TLDR
- XRP faces a critical support level at $2.70 which must hold to sustain its uptrend.
- A breakdown below the $2.70 support could signal a deeper retracement and weaken the market structure.
- The Elliott wave pattern suggests that XRP may have one more push higher, possibly reaching $4 to $5.
- Bearish divergences on higher time frames indicate slowing momentum, raising concerns of a potential downturn.
- Sentiment indicators show a misalignment with price action, which could signal the end of the current bullish cycle for XRP.
Crypto analyst StephIsCrypto recently analyzed XRP’s current market position, emphasizing critical levels and potential risks for investors. The strategist outlined an uptrend but highlighted that the support level at $2.70 remains key to sustaining momentum. A breakdown below this threshold could signal a deeper correction, potentially leading to losses for many investors.
Critical Support at $2.70 for XRP
StephIsCrypto pointed out that the $2.70 range is a crucial support zone for XRP.
“As long as XRP does not record a weekly close below this level, the outlook remains bullish,” the analyst stated.
If XRP breaks below this zone, however, it could trigger a shift in market structure, weakening the uptrend.
The analysis also noted that while minor dips below $2.70 may not be concerning, consistent closes beneath this level would signal weakness. A sustained decline below $2.70 could lead to a deeper retracement, where XRP might temporarily fall toward the $2 mark. According to the strategist,
“The market structure could deteriorate if this support level fails to hold.”
Long liquidation data also suggests a higher risk of a short-term long squeeze. This increase in liquidations may push XRP toward the $2 range before the price resumes its upward trend. However, a breakdown below $2.70 could lead to significant losses for investors who rely on the continued uptrend.
Elliott Wave Pattern Points to Further Upside, but Risks Loom
StephIsCrypto reviewed XRP’s price chart and identified an Elliott wave pattern, suggesting that XRP might not have completed its impulsive sequence.
“Despite having five visible waves, the structure allows for a potential push higher, reaching $4 to $5,” the analyst explained.
If this upward movement materializes, it could mark the final leg of the current cycle before a major correction sets in.

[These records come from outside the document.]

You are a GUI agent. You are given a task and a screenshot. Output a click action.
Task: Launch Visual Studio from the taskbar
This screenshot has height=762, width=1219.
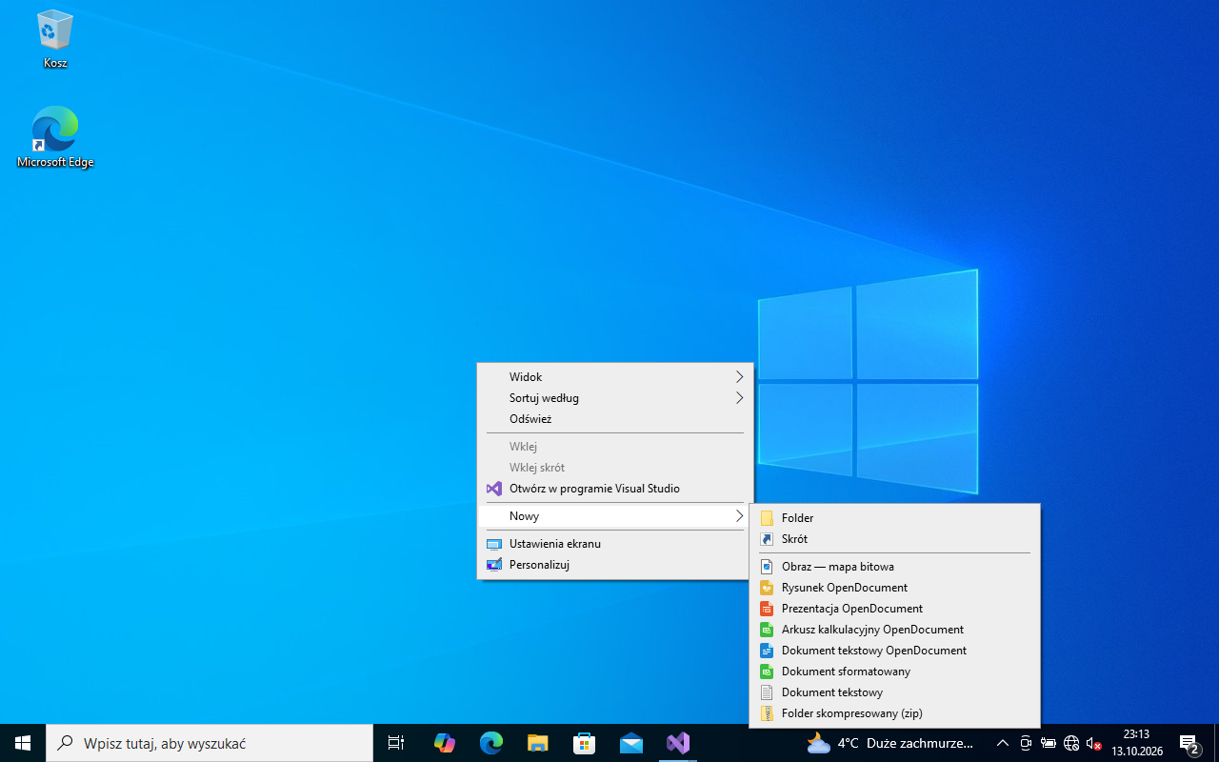pyautogui.click(x=678, y=743)
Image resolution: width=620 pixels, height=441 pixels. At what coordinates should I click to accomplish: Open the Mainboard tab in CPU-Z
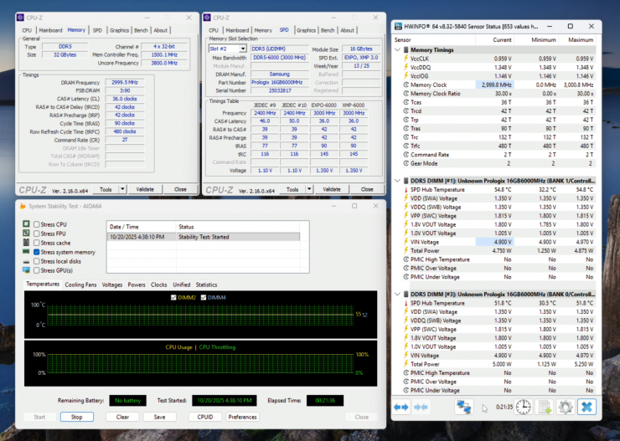pyautogui.click(x=51, y=30)
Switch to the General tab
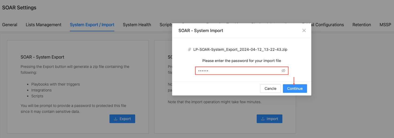Image resolution: width=394 pixels, height=138 pixels. tap(10, 25)
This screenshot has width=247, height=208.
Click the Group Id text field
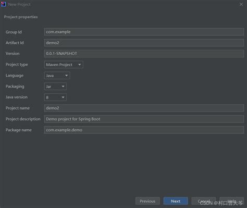[x=144, y=32]
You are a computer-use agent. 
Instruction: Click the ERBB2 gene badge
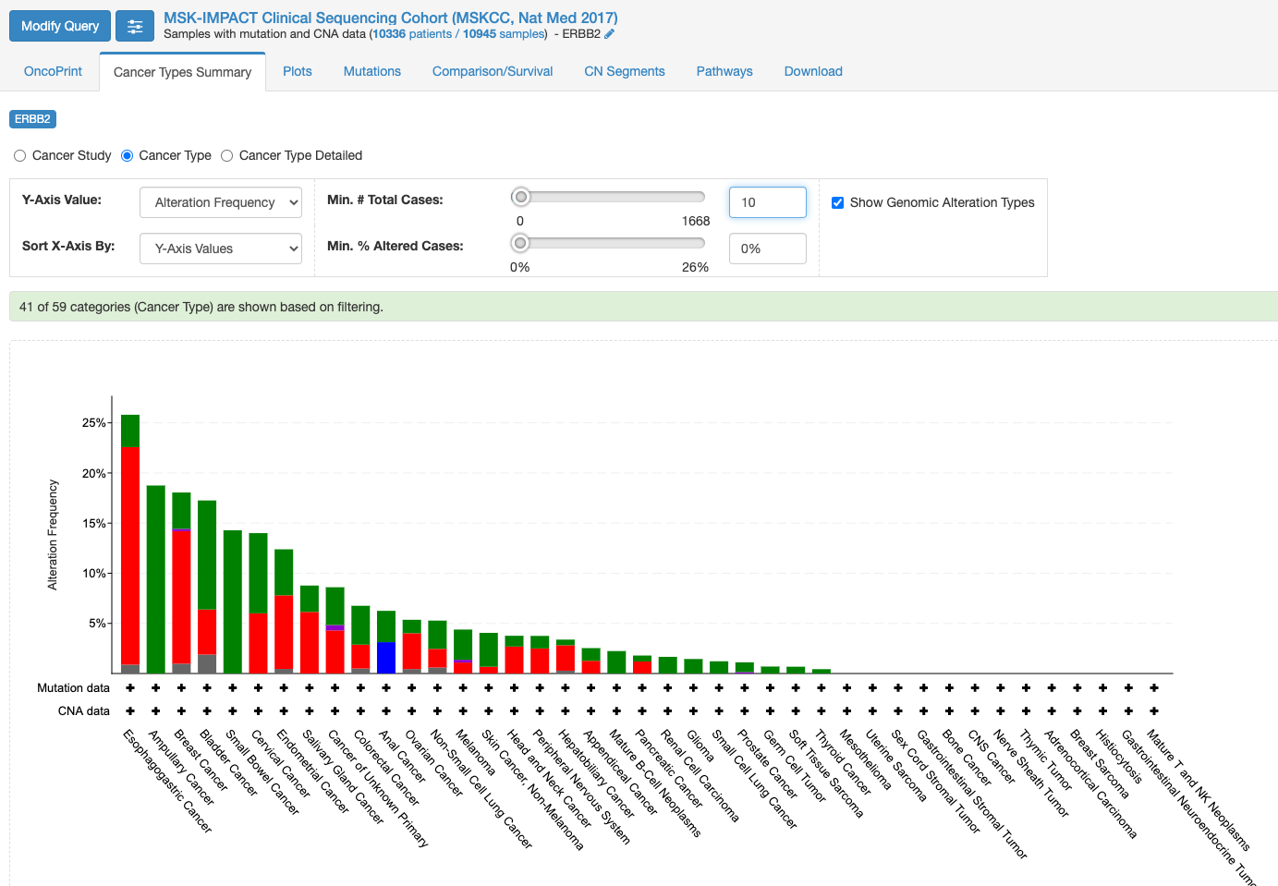point(32,119)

#Xrp.. most will lose everything… pic.twitter.com/Z771UIYwGE
— STEPH IS CRYPTO (@Steph_iscrypto) September 24, 2025
However, the analyst warned that bearish divergences are appearing on higher time frames, particularly on the weekly and monthly charts. These divergences, where price makes higher highs but momentum indicators like RSI form lower highs, suggest slowing momentum. This pattern mirrors the setup seen in 2021, which preceded a dramatic 80% decline in XRP’s price.
The analysis also suggested that the market might be entering the final stages of the current bullish cycle. While XRP could still reach $4 to $5, a prolonged correction may follow soon after. This scenario raises concerns for investors who may be caught in the tail end of the cycle.
Parallels to Previous Cycles and Sentiment Concerns
StephIsCrypto compared XRP’s 2017 cycle to that of the asset, which experienced multiple impulsive moves followed by extended periods of sideways trading. The current market structure mirrors that pattern, with consolidation phases before a potential final rally,” the analyst noted. This suggests that XRP may follow a similar path toward a final upward move before a significant downturn.
The crypto fear and greed index also shows concerning trends. During the 2020–2021 bull market, XRP’s price made higher highs, but sentiment indicators failed to confirm this strength.
“A similar divergence between price action and sentiment is emerging again,” the analyst warned, which could indicate a looming correction.